В этом пункте обнаруживается тождество указанного периода с эпохой эллинизма, особенно же кульминационного пункта нашего времени -- мировой войны -- с временем перехода эпохи эллинизма в эпоху римского владычества. Римская душа является варварским началом, она лишена гениальности, ей свойственно напряженное чувство действительности, дисциплинированность, практичность, протестантский и прусский характер; она всегда дает нам, людям современности, вынужденным обращаться к аналогиям, ключ к пониманию нашего собственного будущего. Греки и римляне -- вот пограничная черта между уже совершившейся и предстоящей нам судьбой. Ведь давно уже можно бы и следовало бы найти в "древности" стадию развития, вполне соответствующую нашей западноевропейской; пусть она будет отличаться внешними подробностями,-- по своему внутреннему устремлению, влекущему большой организм к последним этапам его развития, она окажется совершенно одинаковой. Если бы мы произвели детальное сравнение Троянской войны с крестовыми походами, Гомера с "Песнью о Нибелунгах", дорического стиля с готикой, дионисовского движения с эпохой Возрождения, Поликлета с Себастьяном Бахом, Афин с Парижем, Аристотеля с Кантом, Александра с Наполеоном, эпохи мировых городов и империализма обеих культур,-- то постоянно находили бы в античности alter ego нашей собственной действительности.

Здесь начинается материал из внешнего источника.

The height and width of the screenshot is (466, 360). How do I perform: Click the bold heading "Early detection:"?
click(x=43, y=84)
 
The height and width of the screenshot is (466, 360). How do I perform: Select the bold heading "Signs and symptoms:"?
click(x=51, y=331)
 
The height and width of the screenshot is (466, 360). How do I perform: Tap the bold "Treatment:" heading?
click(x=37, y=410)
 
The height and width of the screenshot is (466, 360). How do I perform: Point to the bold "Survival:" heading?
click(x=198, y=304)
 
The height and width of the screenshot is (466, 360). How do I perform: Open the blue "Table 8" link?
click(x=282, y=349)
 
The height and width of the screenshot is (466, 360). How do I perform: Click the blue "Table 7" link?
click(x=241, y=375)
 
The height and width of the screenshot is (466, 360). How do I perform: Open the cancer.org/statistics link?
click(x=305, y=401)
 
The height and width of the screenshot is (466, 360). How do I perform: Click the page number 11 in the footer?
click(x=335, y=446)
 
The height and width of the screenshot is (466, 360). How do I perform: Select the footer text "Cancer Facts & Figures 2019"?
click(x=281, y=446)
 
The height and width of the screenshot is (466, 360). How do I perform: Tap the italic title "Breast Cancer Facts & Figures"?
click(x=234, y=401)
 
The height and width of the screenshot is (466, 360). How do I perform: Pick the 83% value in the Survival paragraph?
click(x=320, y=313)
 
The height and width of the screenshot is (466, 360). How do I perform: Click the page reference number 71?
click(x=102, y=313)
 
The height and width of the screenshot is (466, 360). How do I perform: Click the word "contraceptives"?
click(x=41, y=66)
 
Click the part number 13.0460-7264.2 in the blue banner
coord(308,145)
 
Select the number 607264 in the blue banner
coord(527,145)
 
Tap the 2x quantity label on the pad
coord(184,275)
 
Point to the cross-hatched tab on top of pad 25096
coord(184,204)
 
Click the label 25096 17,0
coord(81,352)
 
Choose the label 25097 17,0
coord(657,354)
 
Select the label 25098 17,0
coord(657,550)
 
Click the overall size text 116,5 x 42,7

Однако как односторонне, внешне, партийно и неполно подходили всегда к истолкованию античного образа истории, который является здесь необходимой предпосылкой! Мы слишком упрощали свою задачу, слишком сильно чувствовали свое родство с "древними". Констатирование поверхностного сходства -- вот где лежит опасность, которой постоянно подвергалось исследование "древности". Пора наконец освободиться от вечного предрассудка, будто античный мир внутренне близок нам, потому что мы считаем себя его учениками и последователями, тогда как в действительности мы были только его почитателями. Вся религиозно-философская, историческая и социально-критическая работа XIX столетия необходима была не для того, чтобы мы поняли наконец драмы Эсхила, учение Платона, Аполлона и Диониса, афинский государственный строй и цезаризм -- мы очень далеки от этого понимания,-- но для того, чтобы заставить нас наконец почувствовать, как мы далеки от всего этого и как все это для нас внутренне чуждо,-- быть может, более чуждо, чем мексиканские боги и индийская архитектура.

Наши мнения о греко-римской культуре всегда колебались между двумя крайностями, причем схема "Древний мир -- Средневековье -- Новое время" во всех без исключения случаях заранее определяла перспективы всех "точек зрения". Одни, главным образом общественные деятели, экономисты, юристы и политики, находят, что "современное человечество" идет неуклонно по пути прогресса, ценят его очень высоко и измеряют им все прошедшее. Нет ни одной современной партии, по принципам которой не была бы уже произведена "надлежащая оценка" Клеона, Мария, Фемистокла, Каталины и Гракхов. Другие -- художники, филологи и философы -- чувствуют себя не совсем ловко в упомянутой выше современности, а потому выбирают себе в качестве столь же абсолютного мерила какую-нибудь прошлую эпоху и, исходя из нее, столь же догматически осуждают настоящее. Одни видят в Греции "еще не", другие видят в настоящем "уже не"; и те и другие загипнотизированы картиной истории, связывающей друг с другом оба феномена в одну прямую линию.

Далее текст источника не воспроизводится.